▼▼▼
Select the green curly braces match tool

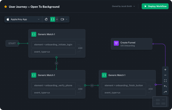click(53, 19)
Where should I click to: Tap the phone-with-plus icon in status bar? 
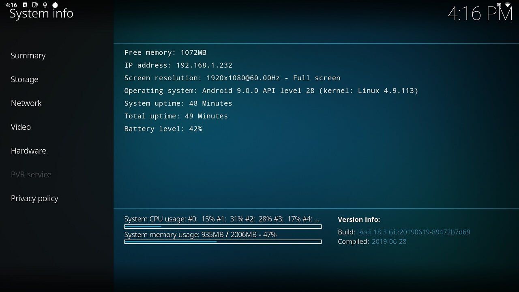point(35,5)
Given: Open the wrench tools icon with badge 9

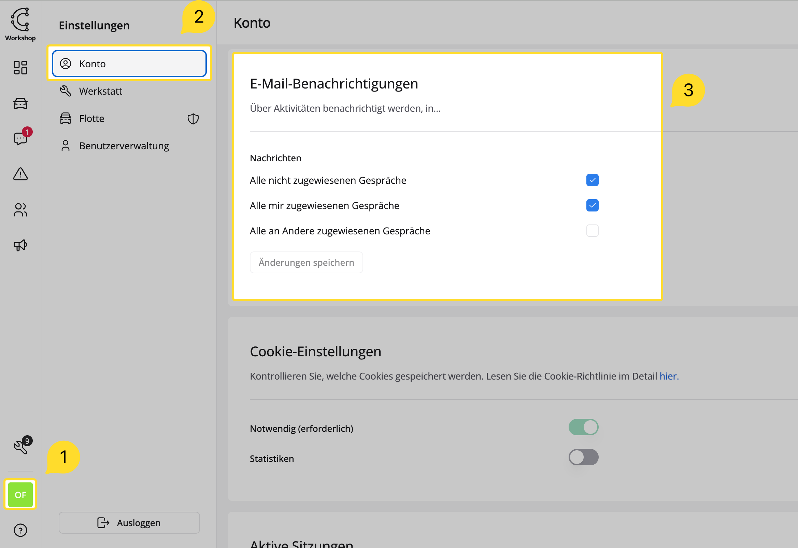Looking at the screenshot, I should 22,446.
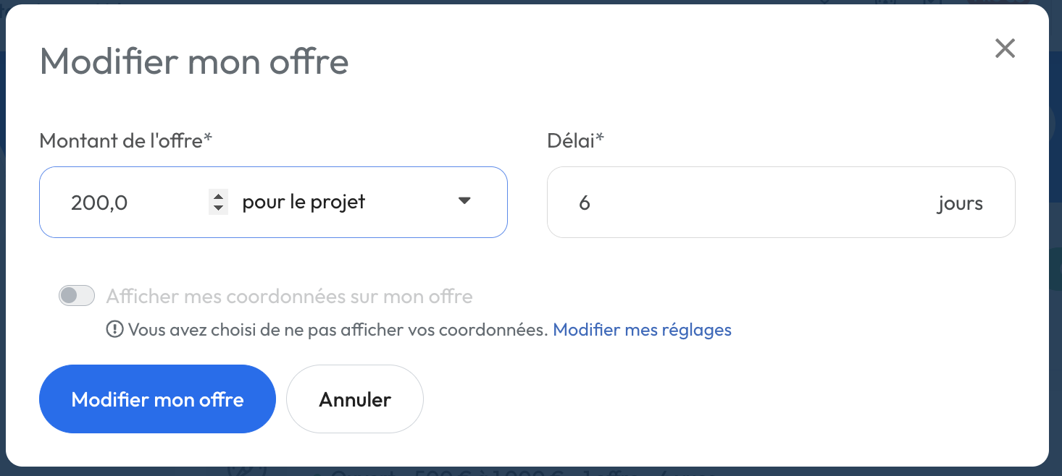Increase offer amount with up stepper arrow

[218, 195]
▲▲▲
▼▼▼
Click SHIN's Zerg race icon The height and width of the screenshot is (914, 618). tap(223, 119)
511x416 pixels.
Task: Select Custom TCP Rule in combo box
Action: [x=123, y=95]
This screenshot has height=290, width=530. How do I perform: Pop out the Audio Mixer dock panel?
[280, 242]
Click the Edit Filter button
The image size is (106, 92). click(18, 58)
▲▲▲
▼▼▼
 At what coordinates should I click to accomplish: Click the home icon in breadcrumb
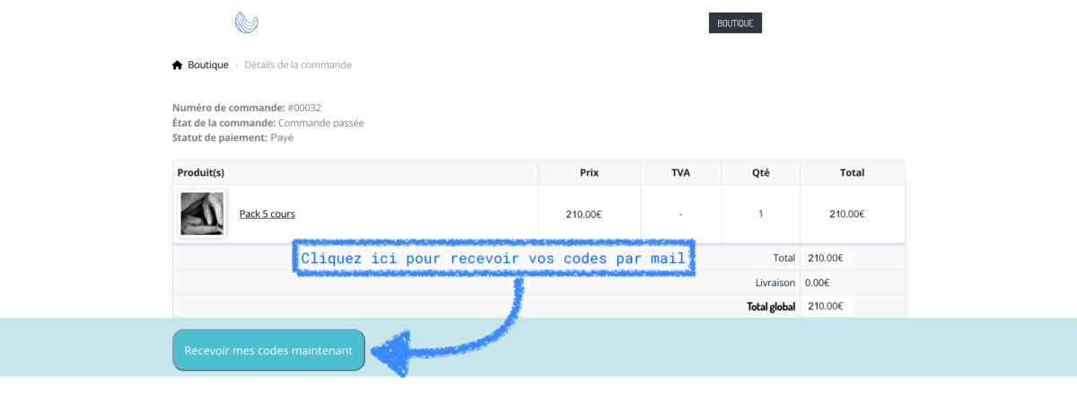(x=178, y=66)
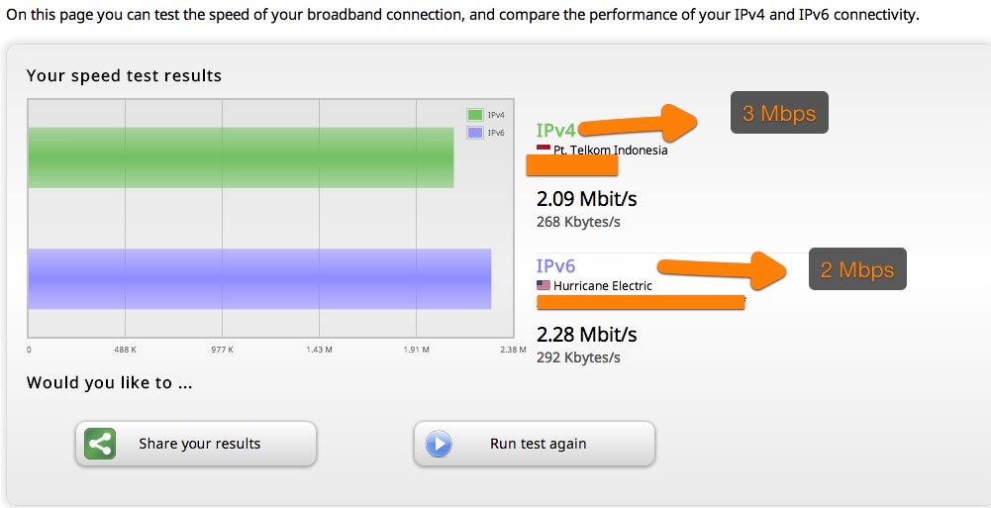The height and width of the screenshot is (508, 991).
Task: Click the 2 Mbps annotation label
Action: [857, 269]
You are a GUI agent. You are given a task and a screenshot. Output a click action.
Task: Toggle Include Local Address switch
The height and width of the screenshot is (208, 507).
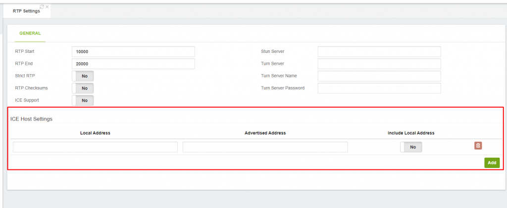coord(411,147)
▲▲▲
● EXERCISE INSTRUCTIONS: Copy the records word for word, from the line with "At what coordinates" up to and including the line with "coord(411,147)". Omit the pictures.

● CORRECT RESPONSE:
 At what coordinates should I click to accomplish: Click the home icon in breadcrumb
(x=178, y=66)
The height and width of the screenshot is (508, 991).
Task: Click the 2 Mbps annotation label
Action: [857, 269]
You are a GUI agent. You are given a task and a screenshot. Output a click action.
Task: Toggle Include Local Address switch
The height and width of the screenshot is (208, 507).
coord(411,147)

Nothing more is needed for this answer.